__What you have to do__. Taking the line with "Expand the Afslutning" as the first and the last line of the entries as the final one, copy that span exactly.

__Data shown__.
==================================================

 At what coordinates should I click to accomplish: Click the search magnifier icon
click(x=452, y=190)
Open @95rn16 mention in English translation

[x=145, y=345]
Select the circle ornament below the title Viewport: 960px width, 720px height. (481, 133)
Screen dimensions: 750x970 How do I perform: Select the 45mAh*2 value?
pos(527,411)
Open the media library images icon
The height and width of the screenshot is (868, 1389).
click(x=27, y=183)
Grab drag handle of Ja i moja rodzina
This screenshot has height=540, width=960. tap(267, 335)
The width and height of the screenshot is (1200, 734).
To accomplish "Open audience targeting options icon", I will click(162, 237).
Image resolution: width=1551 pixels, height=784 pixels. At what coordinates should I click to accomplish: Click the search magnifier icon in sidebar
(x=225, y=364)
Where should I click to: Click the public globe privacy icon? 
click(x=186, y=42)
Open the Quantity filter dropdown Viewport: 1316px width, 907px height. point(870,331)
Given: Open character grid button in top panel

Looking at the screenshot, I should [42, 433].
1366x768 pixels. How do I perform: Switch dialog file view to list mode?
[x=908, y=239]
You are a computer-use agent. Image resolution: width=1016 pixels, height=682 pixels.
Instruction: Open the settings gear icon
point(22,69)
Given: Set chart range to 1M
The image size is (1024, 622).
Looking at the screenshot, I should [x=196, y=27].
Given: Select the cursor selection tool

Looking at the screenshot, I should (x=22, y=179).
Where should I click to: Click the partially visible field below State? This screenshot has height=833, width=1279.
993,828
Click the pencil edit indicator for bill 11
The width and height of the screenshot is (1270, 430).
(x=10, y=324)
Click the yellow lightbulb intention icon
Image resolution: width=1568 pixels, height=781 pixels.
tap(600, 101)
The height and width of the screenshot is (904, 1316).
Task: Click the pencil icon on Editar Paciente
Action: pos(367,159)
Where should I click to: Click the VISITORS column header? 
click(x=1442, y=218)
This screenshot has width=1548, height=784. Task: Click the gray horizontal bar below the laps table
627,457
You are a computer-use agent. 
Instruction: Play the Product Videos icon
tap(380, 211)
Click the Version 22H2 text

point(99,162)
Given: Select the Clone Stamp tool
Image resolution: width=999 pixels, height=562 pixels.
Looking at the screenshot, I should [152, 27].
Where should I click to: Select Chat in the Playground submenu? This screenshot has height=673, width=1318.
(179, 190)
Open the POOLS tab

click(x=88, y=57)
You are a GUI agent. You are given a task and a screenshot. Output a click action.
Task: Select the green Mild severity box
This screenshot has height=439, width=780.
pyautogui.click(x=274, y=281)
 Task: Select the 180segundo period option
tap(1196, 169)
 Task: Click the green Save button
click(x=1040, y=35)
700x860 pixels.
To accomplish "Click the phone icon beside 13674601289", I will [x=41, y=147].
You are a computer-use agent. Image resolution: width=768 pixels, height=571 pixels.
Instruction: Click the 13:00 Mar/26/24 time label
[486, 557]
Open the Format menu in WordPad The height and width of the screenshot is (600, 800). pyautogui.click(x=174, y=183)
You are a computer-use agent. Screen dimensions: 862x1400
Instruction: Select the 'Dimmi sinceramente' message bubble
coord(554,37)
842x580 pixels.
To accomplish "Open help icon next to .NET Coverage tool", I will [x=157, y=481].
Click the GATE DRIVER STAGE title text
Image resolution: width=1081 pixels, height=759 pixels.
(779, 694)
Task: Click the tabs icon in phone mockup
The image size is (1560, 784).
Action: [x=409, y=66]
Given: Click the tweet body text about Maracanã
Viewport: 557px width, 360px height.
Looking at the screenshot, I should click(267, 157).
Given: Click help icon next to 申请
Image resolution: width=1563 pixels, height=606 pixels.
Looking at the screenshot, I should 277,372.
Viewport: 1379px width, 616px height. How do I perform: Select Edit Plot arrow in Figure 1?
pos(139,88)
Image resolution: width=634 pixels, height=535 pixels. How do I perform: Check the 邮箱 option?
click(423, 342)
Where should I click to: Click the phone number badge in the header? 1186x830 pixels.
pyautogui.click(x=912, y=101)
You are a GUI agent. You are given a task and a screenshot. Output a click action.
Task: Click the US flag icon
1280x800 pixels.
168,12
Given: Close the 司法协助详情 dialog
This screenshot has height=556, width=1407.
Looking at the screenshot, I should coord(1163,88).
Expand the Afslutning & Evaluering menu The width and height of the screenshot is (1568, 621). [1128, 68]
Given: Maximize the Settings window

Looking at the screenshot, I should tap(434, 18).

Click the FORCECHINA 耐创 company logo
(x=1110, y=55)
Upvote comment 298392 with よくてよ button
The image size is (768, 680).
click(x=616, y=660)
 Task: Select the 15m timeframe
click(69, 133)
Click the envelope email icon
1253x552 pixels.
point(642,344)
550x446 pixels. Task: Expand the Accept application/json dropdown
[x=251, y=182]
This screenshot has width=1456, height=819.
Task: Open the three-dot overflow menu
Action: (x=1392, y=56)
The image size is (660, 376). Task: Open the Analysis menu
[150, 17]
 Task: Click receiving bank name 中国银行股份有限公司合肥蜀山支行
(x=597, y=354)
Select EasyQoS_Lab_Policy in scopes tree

==================================================

__Written response__.
Expand the Afslutning & Evaluering menu The width and height of the screenshot is (1568, 621). [1128, 68]
Given: Maximize the Settings window

Looking at the screenshot, I should tap(434, 18).

Click the FORCECHINA 耐创 company logo
(x=1110, y=55)
Upvote comment 298392 with よくてよ button
The image size is (768, 680).
click(x=616, y=660)
 Task: Select the 15m timeframe
click(69, 133)
Click the envelope email icon
1253x552 pixels.
point(642,344)
550x446 pixels. Task: Expand the Accept application/json dropdown
[x=251, y=182]
This screenshot has width=1456, height=819.
Task: Open the three-dot overflow menu
Action: (x=1392, y=56)
The image size is (660, 376). Task: Open the Analysis menu
[150, 17]
 Task: Click receiving bank name 中国银行股份有限公司合肥蜀山支行
(x=597, y=354)
Select EasyQoS_Lab_Policy in scopes tree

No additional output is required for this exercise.